А.Г. Зикеев вспоминает*

В феврале 2004 года исполнилось 80 лет Анатолию Георгиевичу Зикееву, доктору педагогических наук, профессору, ведущему научному сотруднику Института коррекционной педагогики РАО. Более полувека он проработал в этом институте, опубликовав свыше 160 работ по проблемам обучения языку в специальных (коррекционных) образовательных учреждениях. В связи с юбилейной датой редакция журнала "Дефектология" взяла интервью у одного из старейших ученых-педагогов России.

Когда и при каких обстоятельствах Вы связали свою жизнь с дефектологией?

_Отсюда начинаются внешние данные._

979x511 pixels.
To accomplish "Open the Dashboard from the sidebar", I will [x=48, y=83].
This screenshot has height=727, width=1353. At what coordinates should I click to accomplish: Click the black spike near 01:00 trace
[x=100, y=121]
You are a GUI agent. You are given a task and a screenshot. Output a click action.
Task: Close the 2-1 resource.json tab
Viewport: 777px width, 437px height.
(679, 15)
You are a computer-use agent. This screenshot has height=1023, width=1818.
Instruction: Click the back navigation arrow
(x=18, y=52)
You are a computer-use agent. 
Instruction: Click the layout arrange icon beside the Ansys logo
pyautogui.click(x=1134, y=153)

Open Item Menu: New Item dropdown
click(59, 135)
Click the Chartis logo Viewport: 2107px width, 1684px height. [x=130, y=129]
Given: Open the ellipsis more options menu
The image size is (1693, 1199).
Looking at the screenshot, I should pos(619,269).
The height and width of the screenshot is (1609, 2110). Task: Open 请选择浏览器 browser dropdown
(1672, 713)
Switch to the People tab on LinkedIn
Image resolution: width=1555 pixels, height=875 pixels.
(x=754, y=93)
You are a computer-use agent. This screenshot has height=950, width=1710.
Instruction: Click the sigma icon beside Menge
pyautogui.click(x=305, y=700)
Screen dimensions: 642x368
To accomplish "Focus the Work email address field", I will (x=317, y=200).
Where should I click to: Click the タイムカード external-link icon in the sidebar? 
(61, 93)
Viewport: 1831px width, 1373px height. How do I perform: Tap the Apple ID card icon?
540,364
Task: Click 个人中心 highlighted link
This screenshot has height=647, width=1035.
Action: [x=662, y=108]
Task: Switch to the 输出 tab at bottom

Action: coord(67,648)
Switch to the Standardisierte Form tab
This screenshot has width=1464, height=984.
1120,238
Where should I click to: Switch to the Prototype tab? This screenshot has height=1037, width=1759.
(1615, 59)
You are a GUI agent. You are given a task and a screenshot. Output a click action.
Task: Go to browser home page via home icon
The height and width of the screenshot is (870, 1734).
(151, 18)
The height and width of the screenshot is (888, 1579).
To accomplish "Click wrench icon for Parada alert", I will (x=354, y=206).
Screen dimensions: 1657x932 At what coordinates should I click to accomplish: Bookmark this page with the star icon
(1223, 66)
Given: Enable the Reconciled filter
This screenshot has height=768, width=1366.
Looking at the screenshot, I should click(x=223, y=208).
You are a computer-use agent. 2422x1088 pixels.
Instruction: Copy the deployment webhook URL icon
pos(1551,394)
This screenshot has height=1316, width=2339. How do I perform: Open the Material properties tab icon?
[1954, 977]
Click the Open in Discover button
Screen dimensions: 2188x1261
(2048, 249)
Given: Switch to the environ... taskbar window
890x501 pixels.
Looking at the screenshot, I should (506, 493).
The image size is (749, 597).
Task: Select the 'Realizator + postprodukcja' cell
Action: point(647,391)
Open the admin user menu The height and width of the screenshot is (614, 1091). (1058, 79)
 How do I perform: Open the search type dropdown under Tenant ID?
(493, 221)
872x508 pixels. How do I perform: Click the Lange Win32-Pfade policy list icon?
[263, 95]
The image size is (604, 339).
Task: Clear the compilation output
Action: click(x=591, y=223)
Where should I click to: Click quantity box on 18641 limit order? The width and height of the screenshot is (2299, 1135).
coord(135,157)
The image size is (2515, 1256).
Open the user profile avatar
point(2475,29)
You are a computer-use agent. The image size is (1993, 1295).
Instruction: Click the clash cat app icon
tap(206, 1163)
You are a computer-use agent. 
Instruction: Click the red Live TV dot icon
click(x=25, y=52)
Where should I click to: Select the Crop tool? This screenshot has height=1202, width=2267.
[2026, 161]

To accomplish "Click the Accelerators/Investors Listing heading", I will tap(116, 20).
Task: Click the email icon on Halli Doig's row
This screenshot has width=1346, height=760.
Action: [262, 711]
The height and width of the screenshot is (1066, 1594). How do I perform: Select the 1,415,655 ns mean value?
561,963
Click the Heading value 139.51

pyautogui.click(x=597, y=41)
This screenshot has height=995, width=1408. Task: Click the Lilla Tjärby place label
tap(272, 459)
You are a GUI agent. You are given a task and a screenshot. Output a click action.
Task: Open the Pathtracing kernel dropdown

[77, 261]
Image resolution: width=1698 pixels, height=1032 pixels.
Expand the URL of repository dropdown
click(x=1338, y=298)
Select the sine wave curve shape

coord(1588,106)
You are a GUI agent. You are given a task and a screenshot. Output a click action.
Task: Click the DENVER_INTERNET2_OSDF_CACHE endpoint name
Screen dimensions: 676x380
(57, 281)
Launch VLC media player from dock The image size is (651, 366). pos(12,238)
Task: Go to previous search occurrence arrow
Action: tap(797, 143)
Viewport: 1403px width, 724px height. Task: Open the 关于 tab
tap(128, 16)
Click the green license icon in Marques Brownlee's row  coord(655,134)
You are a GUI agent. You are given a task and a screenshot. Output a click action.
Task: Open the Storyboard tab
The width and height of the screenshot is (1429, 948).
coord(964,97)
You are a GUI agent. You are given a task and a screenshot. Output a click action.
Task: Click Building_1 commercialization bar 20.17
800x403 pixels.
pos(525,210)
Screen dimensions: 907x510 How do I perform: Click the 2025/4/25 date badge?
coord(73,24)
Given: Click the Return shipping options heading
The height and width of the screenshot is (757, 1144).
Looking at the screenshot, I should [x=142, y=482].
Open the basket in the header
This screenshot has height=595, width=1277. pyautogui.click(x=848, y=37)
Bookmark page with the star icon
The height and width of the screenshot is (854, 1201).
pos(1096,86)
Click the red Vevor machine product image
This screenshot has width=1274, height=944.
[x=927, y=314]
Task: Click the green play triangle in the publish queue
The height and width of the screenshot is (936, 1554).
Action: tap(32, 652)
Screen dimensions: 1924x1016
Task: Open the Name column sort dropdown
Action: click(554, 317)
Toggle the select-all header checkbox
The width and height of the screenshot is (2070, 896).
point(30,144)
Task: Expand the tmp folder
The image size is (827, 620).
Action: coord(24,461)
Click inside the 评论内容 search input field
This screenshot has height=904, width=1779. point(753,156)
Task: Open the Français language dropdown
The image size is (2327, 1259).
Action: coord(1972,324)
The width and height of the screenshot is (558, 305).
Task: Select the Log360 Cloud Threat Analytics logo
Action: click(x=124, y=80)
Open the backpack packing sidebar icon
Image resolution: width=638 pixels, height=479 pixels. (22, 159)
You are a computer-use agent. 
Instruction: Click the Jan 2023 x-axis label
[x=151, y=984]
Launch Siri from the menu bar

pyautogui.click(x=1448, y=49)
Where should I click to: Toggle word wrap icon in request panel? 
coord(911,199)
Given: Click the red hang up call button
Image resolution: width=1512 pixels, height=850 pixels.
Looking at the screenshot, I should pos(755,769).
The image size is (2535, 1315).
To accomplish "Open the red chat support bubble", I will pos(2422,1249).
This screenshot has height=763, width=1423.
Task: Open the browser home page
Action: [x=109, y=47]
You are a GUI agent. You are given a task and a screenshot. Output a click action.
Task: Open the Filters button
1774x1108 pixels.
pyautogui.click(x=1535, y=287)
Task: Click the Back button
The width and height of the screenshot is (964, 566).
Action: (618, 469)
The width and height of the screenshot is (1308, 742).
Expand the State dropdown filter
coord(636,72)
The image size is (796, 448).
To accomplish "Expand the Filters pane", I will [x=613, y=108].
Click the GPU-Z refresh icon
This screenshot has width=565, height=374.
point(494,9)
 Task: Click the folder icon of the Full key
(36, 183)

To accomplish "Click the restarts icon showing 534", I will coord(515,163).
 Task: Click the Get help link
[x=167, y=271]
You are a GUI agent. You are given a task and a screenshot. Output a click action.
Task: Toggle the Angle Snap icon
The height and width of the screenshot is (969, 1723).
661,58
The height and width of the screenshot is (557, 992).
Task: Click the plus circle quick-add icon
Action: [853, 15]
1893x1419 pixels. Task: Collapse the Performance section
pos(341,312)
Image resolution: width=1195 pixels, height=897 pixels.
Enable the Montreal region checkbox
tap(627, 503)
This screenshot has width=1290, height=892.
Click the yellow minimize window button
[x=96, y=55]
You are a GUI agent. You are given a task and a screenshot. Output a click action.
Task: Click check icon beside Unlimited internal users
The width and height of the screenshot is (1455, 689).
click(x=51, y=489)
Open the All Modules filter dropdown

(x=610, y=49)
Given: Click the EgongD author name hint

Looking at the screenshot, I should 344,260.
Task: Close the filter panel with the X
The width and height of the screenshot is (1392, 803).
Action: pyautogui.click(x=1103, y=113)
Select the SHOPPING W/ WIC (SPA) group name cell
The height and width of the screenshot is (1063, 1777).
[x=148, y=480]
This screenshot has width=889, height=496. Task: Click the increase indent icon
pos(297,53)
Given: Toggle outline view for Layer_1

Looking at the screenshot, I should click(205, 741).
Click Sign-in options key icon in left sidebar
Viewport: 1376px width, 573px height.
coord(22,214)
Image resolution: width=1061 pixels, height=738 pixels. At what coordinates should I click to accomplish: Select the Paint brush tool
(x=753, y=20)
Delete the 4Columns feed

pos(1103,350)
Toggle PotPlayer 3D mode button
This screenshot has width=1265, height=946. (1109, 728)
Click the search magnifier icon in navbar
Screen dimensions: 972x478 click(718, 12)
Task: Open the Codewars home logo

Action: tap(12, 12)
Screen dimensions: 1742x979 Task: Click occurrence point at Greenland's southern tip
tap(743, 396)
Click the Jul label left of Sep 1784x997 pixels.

– Как и большинство моих сверстников, я воевал на фронтах Великой Отечественной войны. После демобилизации продолжил обучение на психологическом отделении философского факультета МГУ им. М.В. Ломоносова. С благодарностью вспоминаю известных ученых-психологов, профессоров МГУ, которые не только привили любовь и интерес к психологическим знаниям, но и научили анализировать и обобщать проявления психики человека. Большой след в формировании моего научного мировоззрения оставили лекции С.Л. Рубинштейна, А.Р. Лурии, Б.М. Теплова, П.Я. Гальперина и др. Уже к пятому курсу моим призванием стали проблемы формирования и развития речевой деятельности, а дипломная работа была посвящена особенностям анализа и синтеза при формировании фонематического строя русского языка у детей раннего возраста в сравнении с теми же процессами у студентов-иностранцев. Кстати, изучал я студентов своего же философского факультета, приехавших в Москву на учебу из стран, как впоследствии стали говорить, «социалистического лагеря». Окончив университет с отличием весной 1952 года, я неожиданно получил приглашение от А.Р. Лурии заняться совсем новым для меня делом: поступать в аспирантуру НИИ дефектологии и сосредоточиться на проблемах обучения и воспитания детей с отклонениями в развитии. (Вы помните, что в те годы по стране прокатывались разные идеологические кампании, и вот А.Р. Лурия, один из наиболее авторитетных и уважаемых профессоров университета, посчитал за благо перейти в другое, на тот период более «спокойное» учреждение – на пост заместителя директора по науке в этот институт.) Не скрою, соблазн сразу же начать писать диссертацию был велик, но я трезво оценил свои возможности и попросил разрешения поработать некоторое время в школе-клинике при НИИД, чтобы набраться необходимого опыта. Так я стал учителем. Год работал с дисграфиками, а затем три года со слабослышащими (в начальных классах).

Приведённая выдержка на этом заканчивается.